• **Exercise objective**: Copy each line of the material beneath that holds the word "click".

• **Information shown**:

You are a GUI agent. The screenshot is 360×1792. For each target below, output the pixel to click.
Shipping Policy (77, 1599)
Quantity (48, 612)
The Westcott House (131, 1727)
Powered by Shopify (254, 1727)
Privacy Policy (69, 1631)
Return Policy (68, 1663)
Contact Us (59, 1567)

---

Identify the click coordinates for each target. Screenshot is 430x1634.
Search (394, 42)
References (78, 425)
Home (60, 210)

• **Answer below**:
You are a GUI agent. The screenshot is 360×1792. For each target below, output the pixel to click.
Identify the click coordinates for each target. Screenshot is 430x1634.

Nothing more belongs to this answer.